Foto: Marcelo Rocha - O Liberal.JPG
Atores e equipe técnica em intervalo das filmagens que ocorrem em casarão da cidade de Limeira durante este mês

O enredo gira em torno do encontro que o filho de um casal separado organiza com os pais em uma casa de campo da família, a única das locações da produção. Para esta reunião, o pai leva sua atual namorada e a mãe é acompanhada por seu namorado. “E durante esse encontro, na união dessa desunião, começam a surgir alguns conflitos do passado e algumas coisas vão vindo à tona. Tem uma atmosfera de suspense o tempo todo.
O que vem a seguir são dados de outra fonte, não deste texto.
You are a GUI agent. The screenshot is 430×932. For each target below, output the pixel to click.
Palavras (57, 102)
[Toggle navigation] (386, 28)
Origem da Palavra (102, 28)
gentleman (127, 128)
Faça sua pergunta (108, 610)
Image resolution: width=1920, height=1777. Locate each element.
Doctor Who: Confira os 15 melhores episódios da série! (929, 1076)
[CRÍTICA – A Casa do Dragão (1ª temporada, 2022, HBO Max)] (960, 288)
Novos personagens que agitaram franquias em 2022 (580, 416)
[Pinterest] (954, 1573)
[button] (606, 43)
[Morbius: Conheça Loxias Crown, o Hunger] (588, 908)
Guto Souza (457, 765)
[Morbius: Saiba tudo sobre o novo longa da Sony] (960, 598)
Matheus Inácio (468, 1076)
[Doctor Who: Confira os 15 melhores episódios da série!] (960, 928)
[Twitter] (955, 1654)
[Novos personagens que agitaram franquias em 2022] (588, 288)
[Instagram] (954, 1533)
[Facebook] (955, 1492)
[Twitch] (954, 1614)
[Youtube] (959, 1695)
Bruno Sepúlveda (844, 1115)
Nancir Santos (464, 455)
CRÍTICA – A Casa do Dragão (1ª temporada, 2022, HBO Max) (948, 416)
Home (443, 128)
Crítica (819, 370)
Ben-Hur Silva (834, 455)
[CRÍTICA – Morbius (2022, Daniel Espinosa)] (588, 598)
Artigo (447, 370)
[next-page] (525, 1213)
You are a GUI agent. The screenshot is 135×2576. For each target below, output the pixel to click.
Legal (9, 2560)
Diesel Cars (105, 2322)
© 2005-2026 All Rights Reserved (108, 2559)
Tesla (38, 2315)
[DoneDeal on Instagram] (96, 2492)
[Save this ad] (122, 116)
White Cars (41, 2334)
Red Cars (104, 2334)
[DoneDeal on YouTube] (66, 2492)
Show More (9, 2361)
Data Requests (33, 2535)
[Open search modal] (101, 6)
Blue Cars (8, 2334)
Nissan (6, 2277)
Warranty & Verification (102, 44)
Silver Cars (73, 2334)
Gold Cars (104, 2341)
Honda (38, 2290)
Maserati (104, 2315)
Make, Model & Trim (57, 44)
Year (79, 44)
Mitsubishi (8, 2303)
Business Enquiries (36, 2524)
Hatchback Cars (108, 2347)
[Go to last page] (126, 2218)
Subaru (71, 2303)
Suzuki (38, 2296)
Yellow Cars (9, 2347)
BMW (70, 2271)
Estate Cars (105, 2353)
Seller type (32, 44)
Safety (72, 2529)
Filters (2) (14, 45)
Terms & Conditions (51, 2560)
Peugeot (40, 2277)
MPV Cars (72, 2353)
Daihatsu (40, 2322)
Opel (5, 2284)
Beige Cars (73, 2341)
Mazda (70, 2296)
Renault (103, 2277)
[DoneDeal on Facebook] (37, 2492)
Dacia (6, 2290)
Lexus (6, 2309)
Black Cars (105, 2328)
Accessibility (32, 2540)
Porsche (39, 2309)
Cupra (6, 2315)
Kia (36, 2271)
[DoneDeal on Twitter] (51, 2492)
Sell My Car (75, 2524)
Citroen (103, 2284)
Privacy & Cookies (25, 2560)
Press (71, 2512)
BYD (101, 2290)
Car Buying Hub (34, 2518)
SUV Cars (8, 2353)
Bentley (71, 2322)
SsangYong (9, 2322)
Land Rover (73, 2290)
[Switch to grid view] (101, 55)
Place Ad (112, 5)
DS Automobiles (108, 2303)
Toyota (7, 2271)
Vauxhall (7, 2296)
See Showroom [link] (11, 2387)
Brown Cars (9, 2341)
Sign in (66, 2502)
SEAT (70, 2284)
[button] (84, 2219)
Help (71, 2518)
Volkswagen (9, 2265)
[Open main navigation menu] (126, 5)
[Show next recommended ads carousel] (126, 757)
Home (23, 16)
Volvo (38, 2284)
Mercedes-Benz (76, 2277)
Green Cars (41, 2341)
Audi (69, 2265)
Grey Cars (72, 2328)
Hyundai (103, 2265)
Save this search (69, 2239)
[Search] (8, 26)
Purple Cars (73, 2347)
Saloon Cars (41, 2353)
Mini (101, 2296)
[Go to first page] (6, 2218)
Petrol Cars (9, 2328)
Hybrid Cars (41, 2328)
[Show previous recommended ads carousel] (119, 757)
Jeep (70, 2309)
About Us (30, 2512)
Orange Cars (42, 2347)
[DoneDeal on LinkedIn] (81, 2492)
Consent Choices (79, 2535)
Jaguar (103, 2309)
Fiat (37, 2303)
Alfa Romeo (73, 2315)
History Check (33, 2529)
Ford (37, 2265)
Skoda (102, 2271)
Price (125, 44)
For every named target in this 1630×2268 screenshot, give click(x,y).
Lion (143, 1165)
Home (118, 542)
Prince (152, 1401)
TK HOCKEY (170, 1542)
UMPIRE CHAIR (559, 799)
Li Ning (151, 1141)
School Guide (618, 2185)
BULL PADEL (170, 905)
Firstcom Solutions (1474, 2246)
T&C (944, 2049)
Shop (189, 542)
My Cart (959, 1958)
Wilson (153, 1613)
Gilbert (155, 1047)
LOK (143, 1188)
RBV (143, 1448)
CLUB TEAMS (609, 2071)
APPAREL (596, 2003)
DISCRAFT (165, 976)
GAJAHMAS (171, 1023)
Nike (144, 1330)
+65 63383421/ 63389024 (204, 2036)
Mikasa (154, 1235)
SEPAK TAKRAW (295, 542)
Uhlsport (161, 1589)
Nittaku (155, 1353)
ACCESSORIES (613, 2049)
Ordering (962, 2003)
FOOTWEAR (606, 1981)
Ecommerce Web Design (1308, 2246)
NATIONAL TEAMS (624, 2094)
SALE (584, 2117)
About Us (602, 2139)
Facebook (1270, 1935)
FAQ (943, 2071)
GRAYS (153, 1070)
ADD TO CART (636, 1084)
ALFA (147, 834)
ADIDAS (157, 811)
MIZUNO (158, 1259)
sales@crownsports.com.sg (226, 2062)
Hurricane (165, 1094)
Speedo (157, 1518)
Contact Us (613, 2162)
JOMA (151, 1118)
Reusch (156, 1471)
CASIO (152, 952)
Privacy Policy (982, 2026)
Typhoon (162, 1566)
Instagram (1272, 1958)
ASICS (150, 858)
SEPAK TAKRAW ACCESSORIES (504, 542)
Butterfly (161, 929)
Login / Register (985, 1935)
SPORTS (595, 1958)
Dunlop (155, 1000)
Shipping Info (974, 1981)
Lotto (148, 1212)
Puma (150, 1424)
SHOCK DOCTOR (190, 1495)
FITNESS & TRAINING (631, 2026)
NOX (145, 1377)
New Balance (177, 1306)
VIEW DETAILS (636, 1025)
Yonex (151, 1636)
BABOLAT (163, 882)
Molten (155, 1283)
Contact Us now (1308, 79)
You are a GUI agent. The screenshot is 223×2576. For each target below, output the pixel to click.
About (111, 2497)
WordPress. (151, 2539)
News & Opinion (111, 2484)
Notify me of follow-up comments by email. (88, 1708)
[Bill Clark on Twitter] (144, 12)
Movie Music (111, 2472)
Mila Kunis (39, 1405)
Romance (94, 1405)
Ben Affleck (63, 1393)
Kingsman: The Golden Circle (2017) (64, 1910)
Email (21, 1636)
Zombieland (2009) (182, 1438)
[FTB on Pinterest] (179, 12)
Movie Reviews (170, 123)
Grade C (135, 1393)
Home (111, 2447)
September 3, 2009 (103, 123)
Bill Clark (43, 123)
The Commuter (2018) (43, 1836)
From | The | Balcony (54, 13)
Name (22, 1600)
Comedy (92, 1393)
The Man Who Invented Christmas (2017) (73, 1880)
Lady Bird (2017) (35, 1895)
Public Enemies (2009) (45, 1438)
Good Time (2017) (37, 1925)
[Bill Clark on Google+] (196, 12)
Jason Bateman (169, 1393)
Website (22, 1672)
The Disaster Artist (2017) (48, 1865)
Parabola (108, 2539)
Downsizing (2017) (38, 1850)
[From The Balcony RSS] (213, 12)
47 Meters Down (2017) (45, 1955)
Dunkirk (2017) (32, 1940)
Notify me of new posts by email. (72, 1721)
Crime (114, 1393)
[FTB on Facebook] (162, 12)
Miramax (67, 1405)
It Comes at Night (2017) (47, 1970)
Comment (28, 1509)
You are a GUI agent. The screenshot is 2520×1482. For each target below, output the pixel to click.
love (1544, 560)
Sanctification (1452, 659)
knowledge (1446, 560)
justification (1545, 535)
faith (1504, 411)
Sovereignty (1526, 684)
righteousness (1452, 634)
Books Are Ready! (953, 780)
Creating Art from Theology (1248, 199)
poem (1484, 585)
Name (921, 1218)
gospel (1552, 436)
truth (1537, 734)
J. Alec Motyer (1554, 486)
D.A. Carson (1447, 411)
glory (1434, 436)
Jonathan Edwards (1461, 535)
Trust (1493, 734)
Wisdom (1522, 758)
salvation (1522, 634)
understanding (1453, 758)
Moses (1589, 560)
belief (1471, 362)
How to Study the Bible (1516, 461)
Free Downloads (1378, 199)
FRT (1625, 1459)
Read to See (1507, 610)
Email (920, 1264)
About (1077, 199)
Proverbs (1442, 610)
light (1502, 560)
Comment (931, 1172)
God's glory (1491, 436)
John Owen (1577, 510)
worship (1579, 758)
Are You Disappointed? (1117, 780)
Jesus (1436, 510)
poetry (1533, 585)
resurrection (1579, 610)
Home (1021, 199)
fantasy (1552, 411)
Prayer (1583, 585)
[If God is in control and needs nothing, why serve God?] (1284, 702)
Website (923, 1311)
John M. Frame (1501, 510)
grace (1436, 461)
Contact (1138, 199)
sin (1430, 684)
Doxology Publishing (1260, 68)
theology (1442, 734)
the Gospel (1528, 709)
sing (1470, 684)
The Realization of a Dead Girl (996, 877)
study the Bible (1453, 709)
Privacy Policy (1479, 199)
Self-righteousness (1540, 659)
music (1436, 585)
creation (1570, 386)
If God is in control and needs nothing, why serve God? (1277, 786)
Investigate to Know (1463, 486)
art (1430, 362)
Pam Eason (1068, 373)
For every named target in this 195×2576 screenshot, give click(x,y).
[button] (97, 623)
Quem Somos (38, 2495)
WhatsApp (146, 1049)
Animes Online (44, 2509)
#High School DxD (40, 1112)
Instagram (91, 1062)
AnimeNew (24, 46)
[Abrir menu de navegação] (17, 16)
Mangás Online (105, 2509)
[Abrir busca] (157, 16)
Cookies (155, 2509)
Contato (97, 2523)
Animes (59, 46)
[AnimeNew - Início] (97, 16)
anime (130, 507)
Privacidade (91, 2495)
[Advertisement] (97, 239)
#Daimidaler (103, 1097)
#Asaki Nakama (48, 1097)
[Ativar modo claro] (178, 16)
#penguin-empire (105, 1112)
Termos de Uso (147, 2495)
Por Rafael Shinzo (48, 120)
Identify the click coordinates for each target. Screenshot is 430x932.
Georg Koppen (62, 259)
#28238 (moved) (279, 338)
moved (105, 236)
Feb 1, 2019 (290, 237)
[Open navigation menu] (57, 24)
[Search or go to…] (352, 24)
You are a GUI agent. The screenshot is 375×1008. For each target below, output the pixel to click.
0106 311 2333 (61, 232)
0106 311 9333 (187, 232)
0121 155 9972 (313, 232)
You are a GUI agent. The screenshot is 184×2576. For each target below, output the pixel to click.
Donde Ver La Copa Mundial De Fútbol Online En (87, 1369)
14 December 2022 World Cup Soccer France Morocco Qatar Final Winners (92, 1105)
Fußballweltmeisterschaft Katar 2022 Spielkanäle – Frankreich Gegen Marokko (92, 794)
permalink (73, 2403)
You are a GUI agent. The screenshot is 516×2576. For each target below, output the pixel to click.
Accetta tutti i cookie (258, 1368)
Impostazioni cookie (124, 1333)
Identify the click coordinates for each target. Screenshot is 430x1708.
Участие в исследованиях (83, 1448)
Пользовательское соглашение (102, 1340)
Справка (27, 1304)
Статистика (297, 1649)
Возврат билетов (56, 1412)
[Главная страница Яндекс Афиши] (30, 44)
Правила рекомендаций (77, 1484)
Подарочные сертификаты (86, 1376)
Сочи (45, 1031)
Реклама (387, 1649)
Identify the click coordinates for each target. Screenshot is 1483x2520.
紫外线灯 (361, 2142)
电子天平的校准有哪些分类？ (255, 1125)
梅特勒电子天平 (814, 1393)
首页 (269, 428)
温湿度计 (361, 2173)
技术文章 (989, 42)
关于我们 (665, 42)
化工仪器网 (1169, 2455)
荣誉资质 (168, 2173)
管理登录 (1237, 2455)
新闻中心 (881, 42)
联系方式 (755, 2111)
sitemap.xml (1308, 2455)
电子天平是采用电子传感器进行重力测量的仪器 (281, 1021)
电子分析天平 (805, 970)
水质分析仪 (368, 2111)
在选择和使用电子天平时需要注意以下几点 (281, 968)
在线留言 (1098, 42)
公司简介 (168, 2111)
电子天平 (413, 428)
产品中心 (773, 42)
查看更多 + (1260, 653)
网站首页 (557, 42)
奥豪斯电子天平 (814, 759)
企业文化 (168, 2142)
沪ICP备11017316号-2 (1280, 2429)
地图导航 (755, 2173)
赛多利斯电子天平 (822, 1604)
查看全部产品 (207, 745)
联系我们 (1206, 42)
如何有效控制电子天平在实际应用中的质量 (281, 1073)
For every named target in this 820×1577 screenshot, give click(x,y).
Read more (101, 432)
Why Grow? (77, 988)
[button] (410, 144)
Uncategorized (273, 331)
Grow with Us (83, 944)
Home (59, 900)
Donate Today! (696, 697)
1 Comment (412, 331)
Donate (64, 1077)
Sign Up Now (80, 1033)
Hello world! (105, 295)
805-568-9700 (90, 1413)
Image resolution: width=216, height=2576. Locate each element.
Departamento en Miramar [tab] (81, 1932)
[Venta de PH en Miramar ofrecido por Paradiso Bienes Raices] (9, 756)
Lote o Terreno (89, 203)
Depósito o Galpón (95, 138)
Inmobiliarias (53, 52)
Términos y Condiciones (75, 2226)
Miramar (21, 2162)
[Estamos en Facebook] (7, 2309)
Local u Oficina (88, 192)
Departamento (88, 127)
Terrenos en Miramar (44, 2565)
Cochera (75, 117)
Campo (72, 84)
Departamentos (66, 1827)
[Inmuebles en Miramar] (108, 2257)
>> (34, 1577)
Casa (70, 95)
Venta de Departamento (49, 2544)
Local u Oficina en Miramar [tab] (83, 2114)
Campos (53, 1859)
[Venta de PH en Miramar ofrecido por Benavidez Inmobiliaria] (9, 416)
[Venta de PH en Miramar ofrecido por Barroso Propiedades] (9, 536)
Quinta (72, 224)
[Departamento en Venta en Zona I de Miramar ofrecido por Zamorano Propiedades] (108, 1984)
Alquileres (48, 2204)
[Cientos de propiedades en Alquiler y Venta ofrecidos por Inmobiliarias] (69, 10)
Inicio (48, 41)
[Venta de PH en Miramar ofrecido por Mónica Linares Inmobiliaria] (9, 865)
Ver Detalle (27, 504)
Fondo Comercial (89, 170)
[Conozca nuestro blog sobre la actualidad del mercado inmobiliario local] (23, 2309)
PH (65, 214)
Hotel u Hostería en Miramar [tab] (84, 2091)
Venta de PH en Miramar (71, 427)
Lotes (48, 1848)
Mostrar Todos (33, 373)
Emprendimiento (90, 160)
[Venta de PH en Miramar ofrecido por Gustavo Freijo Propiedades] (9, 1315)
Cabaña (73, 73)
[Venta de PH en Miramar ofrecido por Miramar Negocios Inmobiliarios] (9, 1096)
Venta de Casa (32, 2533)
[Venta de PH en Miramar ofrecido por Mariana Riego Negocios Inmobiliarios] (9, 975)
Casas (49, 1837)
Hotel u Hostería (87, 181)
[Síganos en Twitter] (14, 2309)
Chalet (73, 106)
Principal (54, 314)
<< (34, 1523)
Então a gente está em um tic tac constante de que tem alguma coisa estranha para acontecer”, sugere Andre. A partir daí, relações familiares começam a se degradar e mostrar rachaduras nas máscaras sociais.

Um dos primeiros desafios enfrentados pela equipe, explica o diretor, foi o clima. Além do forte calor que prevaleceu na maior parte das filmagens, um dia antes da reportagem visitar o set, uma tempestade deixou a área sem energia e internet, o que atrasou o cronograma de filmagens em cinco horas. Uma situação que levou à necessidade de se intensificar ainda mais o ritmo, que já era forte, uma vez que a previsão inicial era gravar dez páginas de roteiro por dia (a média no meio cinematográfico é de cinco páginas).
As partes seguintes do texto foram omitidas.